Despite the good arguments on both sides of this issue presented in the above comments, I have yet to seen any conclusive assessment of the legal risks to the provider. Has there ever been a published case of successful litigation against an AGNP or FNP who was providing care in the hospital setting where the type of their certification was the major issue? If not legal action then BON action?

The job is a wonderful opportunity for me and my family. It is not what I was originally looking for (was planning on outpatient) but the opportunity kind of fell into my lap. (For any of you who would simply say "why didn't you do acute care then?")

Now, there is a state university just down the road that offers post-master's ACNP so that is an option for me to cover myself and improve my skills. I am just worried about taking a job that will put me at increased legal risk because of the letters behind my name.

the NP profession really needs to abolish most the specialties' and have generalist training like the PAs

But whether they were amazing isn't the point if they happen to be practicing out of their scope based on your state's mandates or if there is an adverse outcome. My fear is even a 1/2 rate lawyer would be all over a FNP who was practicing in an acute setting without the available appropriate credentialing regardless of their track record. I know that would be my luck so I am very careful to practice within my scope and I got the additional certification to do additional prescribing.

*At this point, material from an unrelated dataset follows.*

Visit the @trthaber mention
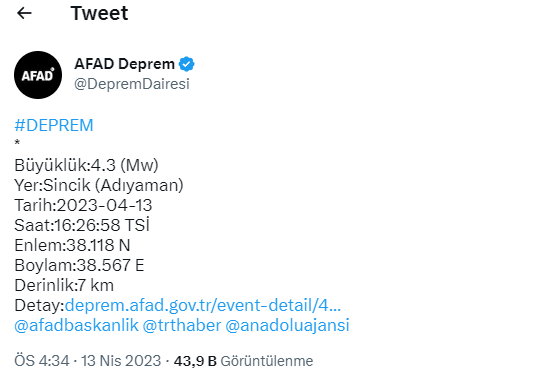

This topic seems to keep coming up over and over again. In my state we have a supervising physician who is responsible to sign off all IP orders. So in that respect we have some coverage. Now in states where they have more independent practice then maybe the ACNP is more appropriate.

Specializes in Hospital medicine; NP precepting; staff education.
This topic seems to keep coming up over and over again. In my state we have a supervising physician who is responsible to sign off all IP orders. So in that respect we have some coverage. Now in states where they have more independent practice then maybe the ACNP is more appropriate.

.

I have a collaborative physician who signs off on my orders. Especially as a brand new FNP, I feel much more comfortable taking on the hospitalist role with that back up. That's not to say I don't need extra training. As new RNs we couldn't just up and take a load of patients alone. Granted, the roles are quite different and expectations are varied even more so.

I think I'm straying from my point. In my state I am within constraints to go into this role and supported by my overseeing physician(s). I will not go outside of scope or training and get checked off on skills they have already said I will be needed to do. They have a onboarding process to ensure safety in practice. That's better than "hit the ground running," which is what a second entity who offered me a job wanted from me.

Specializes in critical care.
But whether they were amazing isn't the point if they happen to be practicing out of their scope based on your state's mandates or if there is an adverse outcome. My fear is even a 1/2 rate lawyer would be all over a FNP who was practicing in an acute setting without the available appropriate credentialing regardless of their track record. I know that would be my luck so I am very careful to practice within my scope and I got the additional certification to do additional prescribing.

They were not practicing outside the scope based on state mandates. They both had extra training and there are requirements and competencies to be met in the ICU. At this point, it all depends where/how you obtain your training at least in my state. Even had a TJC visit while I was doing rotations and the ACNP who was with TJC (new grad, never practiced) was all over the fact that our NP was a FNP, except this FNP I was precepting with kept careful records of all her procedures. They knew their limitations, and always consulted with the intensivist should the need arise.